Anne Elliot’s character poster parallels Carriera’s in the position of Johnson’s face which is slightly turned and in how her gaze meets ours. She embraces her pet rabbit with the maternal protectiveness of her eighteenth-century counterpart. The rabbit’s eye is positioned in such a way that hers and Johnson’s eyes form a triangular composition that aligns them with the white neoclassical column at the center. Carriera’s aquamarine color scheme is also transferred to the poster as is a chiaroscuro gesture in how Johnson casts a shadow, setting her face and the rabbit’s white fur in bright contrast. The most notable difference is Johnson’s slate gray pelisse and dress, the same she wears in the opening scene of the film (without a pelisse) and when she realizes the mysterious man who caught her eye is her cousin, Sir Elliot (Henry Golding).

Persuasion Netflix Character Poster: Anne Elliot, 2022.

The color is appropriate for a protagonist who is not thriving, as Cracknell’s Anne states in the movie’s opening lines. Indeed, Austen’s Anne Elliot does not thrive until the trip to Lyme where she begins to appear “remarkably well; her very regular, very pretty features, having the bloom and freshness of youth restored” (Vol. I, Ch. XII, 132). However, despite its nod to this restoration via the rabbit’s symbolic connection to rebirth, Cracknell’s adaptation forecloses the return of Anne’s beauty and vigor. Her Anne is stuck in the first bloom, in a kind of nonage. With no room to move, it is inevitable that Johnson’s performance falls flat.

The unfulfilled promise of Cracknell’s nod to rebirth is on display in Anne Elliot’s swim in Lyme. This scene garnered snark and confusion, partly because it is framed by one of the most infamous lines: “Now we’re worse than exes—we’re friends.” What is troubling, really, is the conversation that precedes this statement. Wentworth confesses that, when lost in the alarm of battle, he channels Anne’s capabilities to respond in crisis—she would make a great Admiral. Like his later remarks about Anne’s caregiving qualities, these compliments carry the sound of flattery because at no point is Anne given the opportunity to show this supposed intrepidity, not even when Louisa falls. The flatness of Anne’s response to Wentworth’s hyperbolic compliments is uncomfortable but consistent with her characterization: she smiles coyly, lowers her head, and mutters gratitude like a bashful girl.

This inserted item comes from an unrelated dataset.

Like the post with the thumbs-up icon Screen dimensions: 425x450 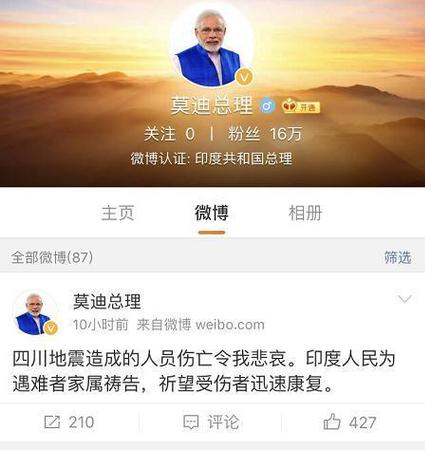tap(332, 422)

The swim that follows is out of tune with previous and subsequent scenes but quite meaningfully in line with the theme of rebirth. As Wentworth leaves, the protagonist drops her shawl, wades into the rising tide, even though he warns her to beware of the riptides. The camera sets us at eye-level with Anne, making us privy to this moment of autonomy. Wentworth looks back worried but resists the urge to protect her (which he has self-consciously admitted to beforehand). As we’re left floating in the cold water with Anne, no fourth wall needs to be broken. The camera tilts overhead to the flying seagulls, and we understand that this scene announces Anne’s rebirth, her impending freedom from familial and social constraints. In a movie that makes room for the restoration of youth, the swim would mark the contrast between Anne prior to Lyme and Anne in Bath. We do later witness her growing desire for Sir Elliot. But the complexity of her feelings for him and Wentworth that are so prevalent in the novel are drowned out by banter or, rather, ensnared by an octopus.

When the film’s romance and humor were over, I was left thinking about Johnson’s age—she is thirty-three—and Carrie Cracknell’s age—she is forty-two—and wondered why two women who surely have a lot to say about female experience chose static youth over growth. When sharing her interpretation of Austen’s heroine, Cracknell describes her as “out of place and somehow out of time” (Indiewire). This compelling view is not realized in the film. Cracknell makes Anne Elliot very much of this—our—time in the choice to freeze Anne in her first bloom. This choice must be paired with the movie’s erasure of Mrs. Smith, Anne’s thirty-year-old friend. In the adaptation of a novel that unequivocally condemns disparaging attitudes toward aging, Cracknell sides with Sir Walter (who refers to Mrs. Smith as an “old lady”) and his preference for static youth and beauty (Vol. II, Ch. 177).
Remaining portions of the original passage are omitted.